Было от чего прийти в ужас, потому что вид у несчастного господина Амбросского был впечатляющий. Обычным человеческим взором ничего особенно действительно не было видно, а вот теневым — еще как.
Все тело Амбросского было испещрено жуткими черными отметинами, будто кто-то разрисовал его черной краской, да только "кисточкой" был какой-нибудь кривой нож с зазубринами. Но самое жуткое было то, что в точке солнечного сплетения мужчины натурально зияла черная дыра, большая такая. А из нее прямо сейчас активно пыталась вылезти Одинокая Тень: она уже просунула в реальность два щупальца и пыталась зацепиться за кровать, чтобы пропихнуться дальше. С щупалец капала фиолетовая слизь, неопрятно стекая на постельное белье и на пол, и вид у всей этой картинки с тварью, лезущей прямо из человека, был совершенно жуткий и тошнотворный.
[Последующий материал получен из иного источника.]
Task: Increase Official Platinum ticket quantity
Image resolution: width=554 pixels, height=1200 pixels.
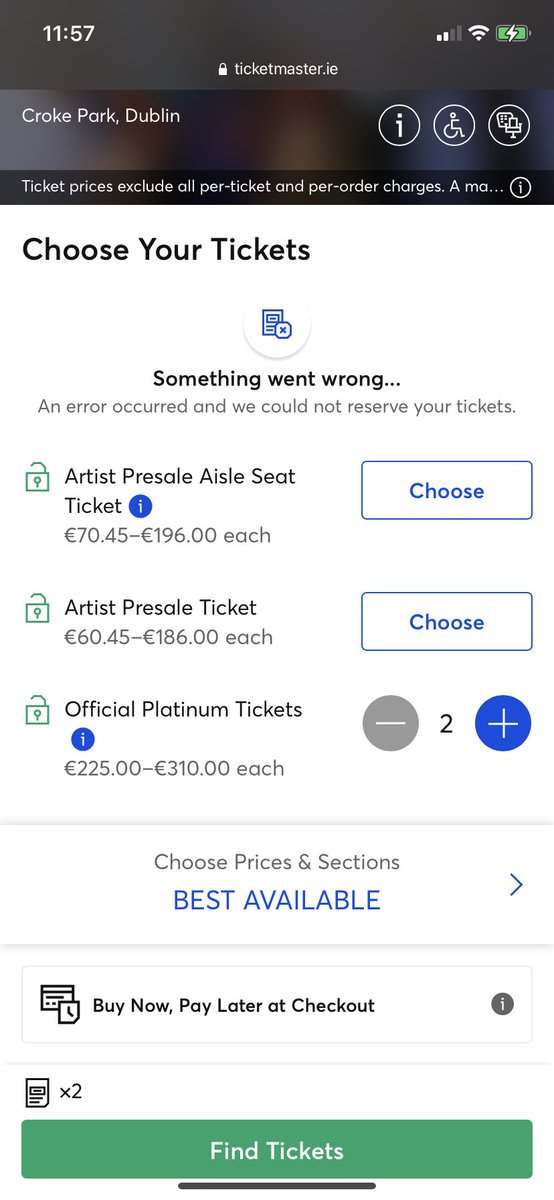Action: 502,724
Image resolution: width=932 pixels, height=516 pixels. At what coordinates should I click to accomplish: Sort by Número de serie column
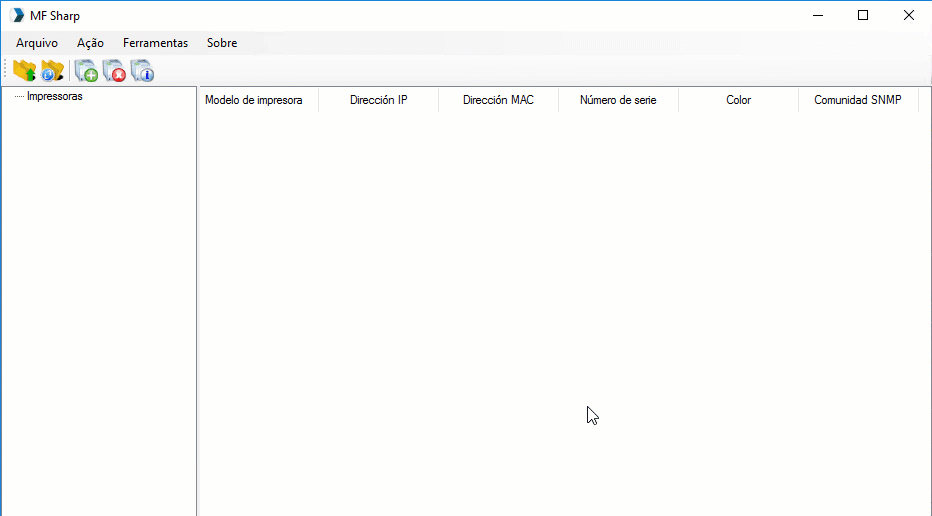[x=618, y=100]
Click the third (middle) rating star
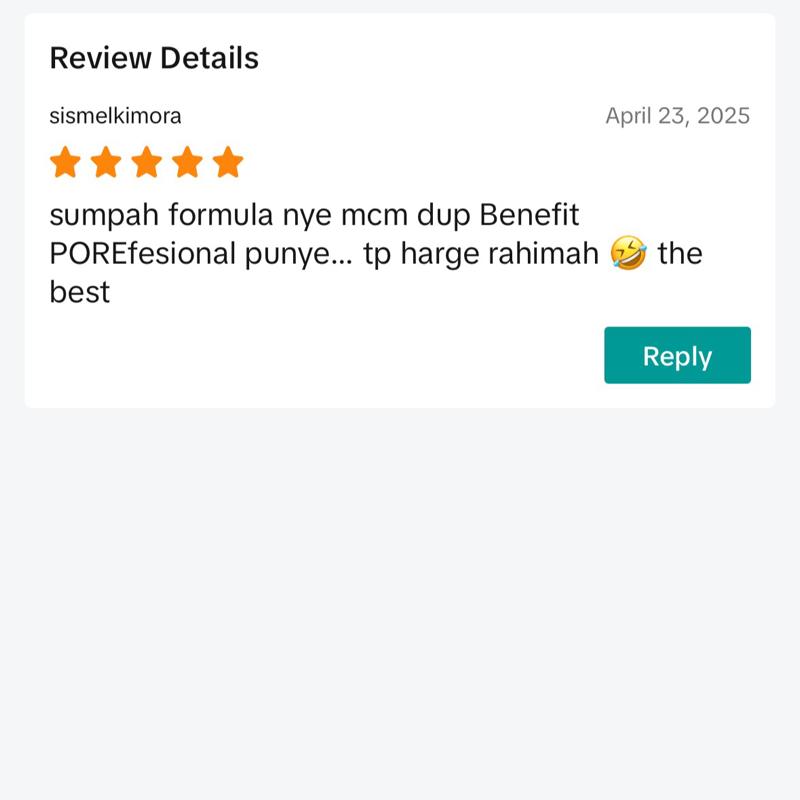Viewport: 800px width, 800px height. coord(146,162)
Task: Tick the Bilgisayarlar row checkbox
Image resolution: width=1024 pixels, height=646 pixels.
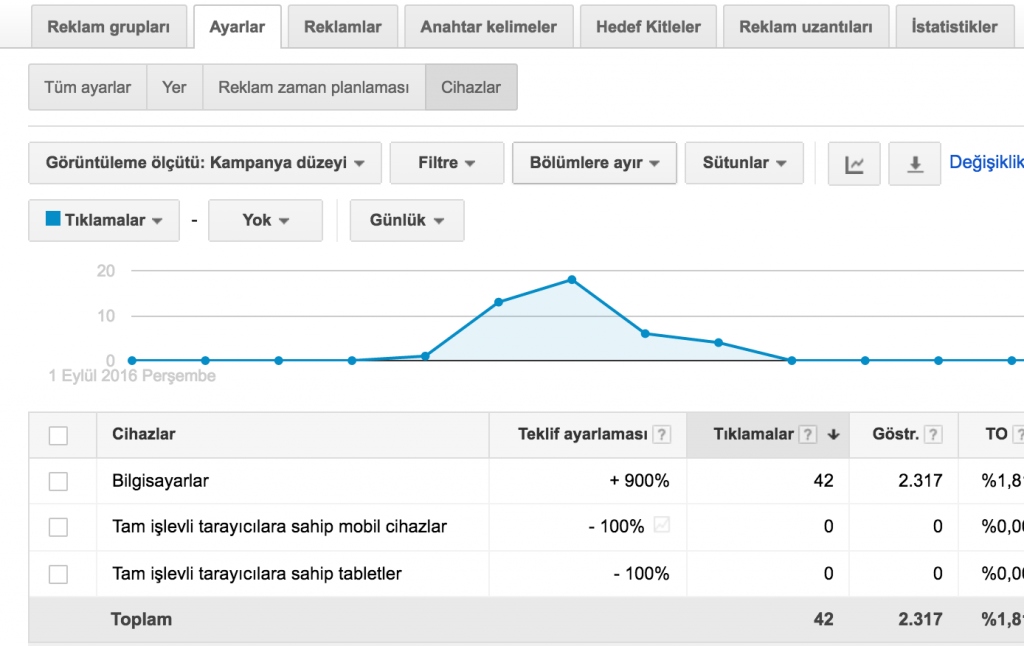Action: [59, 481]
— Жесть какая, — пробормотал Морис, обернувшись ко мне. — Это что, теневая магия с ним такое сотворила?
— Черная магия хаоса, — кивнула я, все еще борясь с позывами тошноты.
Это Эрик и Морис, наверное, закаленные и много на что успели насмотреться за всю свою рабочую деятельность, а вот мне на такое тошнотворное зрелище глядеть еще не приходилось. Мерзко, отвратно, дико, страшно, а
— Это и есть теневой портал, что ли?
— Ну да. Этого человека сейчас фактически выжигают изнутри, используя его как сосуд.
— Почему эту магию никак не почувствовать? — спросил Морис. — Ну, в смысле, я вот ничего особенно темного сейчас не ощущаю.
— На самом деле, ощущения есть, — негромко произнес Эрик, прикрыв глаза, с крайне сосредоточенным выражением лица. — Только они очень тонкие и не похожи на проявление обычной темной магии, на которые мы с тобой привыкли ориентироваться. Закрой глаза и попробуй настроиться. Чувствуешь? Внешние раздражители мешают, но если от этого отключиться…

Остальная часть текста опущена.